◆ WORK REQUIRED
From the data underneath, reproduce exactly the stretch that begins at the line with "PL (1335, 8)" and ends after the line with "Free porn stories (331, 2264)".

◆ GIVEN RECORDS

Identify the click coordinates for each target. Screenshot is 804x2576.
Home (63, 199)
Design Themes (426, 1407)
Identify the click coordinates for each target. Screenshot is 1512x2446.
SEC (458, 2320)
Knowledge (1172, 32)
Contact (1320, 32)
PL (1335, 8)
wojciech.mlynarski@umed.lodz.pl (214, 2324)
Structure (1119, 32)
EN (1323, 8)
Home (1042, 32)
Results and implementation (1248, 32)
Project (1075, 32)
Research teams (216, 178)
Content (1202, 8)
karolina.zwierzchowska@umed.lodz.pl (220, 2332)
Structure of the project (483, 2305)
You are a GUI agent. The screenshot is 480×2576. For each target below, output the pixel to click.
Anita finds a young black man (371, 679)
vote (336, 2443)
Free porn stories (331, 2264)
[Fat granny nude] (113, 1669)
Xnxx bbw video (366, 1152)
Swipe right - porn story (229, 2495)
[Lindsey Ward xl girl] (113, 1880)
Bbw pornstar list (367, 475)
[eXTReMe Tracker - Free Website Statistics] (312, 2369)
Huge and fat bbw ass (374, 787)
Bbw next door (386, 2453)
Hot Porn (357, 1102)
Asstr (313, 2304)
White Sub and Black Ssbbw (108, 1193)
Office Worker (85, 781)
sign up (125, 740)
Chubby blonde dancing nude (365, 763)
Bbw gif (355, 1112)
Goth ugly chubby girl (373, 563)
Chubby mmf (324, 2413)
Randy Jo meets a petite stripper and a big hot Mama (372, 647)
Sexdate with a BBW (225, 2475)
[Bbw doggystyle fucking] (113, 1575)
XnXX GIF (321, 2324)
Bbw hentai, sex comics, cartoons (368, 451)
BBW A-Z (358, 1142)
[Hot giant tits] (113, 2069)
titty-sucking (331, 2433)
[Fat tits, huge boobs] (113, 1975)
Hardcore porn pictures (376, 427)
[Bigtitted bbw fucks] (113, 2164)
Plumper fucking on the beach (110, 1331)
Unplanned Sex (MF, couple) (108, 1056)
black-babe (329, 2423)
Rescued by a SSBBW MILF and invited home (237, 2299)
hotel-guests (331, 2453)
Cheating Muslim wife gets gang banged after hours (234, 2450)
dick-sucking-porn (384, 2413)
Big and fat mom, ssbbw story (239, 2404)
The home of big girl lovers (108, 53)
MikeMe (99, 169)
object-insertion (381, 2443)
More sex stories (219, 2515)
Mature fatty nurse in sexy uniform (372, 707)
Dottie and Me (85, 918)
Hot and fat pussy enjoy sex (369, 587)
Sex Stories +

◆ WRITTEN ANSWER
PL (1335, 8)
wojciech.mlynarski@umed.lodz.pl (214, 2324)
Structure (1119, 32)
EN (1323, 8)
Home (1042, 32)
Results and implementation (1248, 32)
Project (1075, 32)
Research teams (216, 178)
Content (1202, 8)
karolina.zwierzchowska@umed.lodz.pl (220, 2332)
Structure of the project (483, 2305)
You are a GUI agent. The screenshot is 480×2576. For each target below, output the pixel to click.
Anita finds a young black man (371, 679)
vote (336, 2443)
Free porn stories (331, 2264)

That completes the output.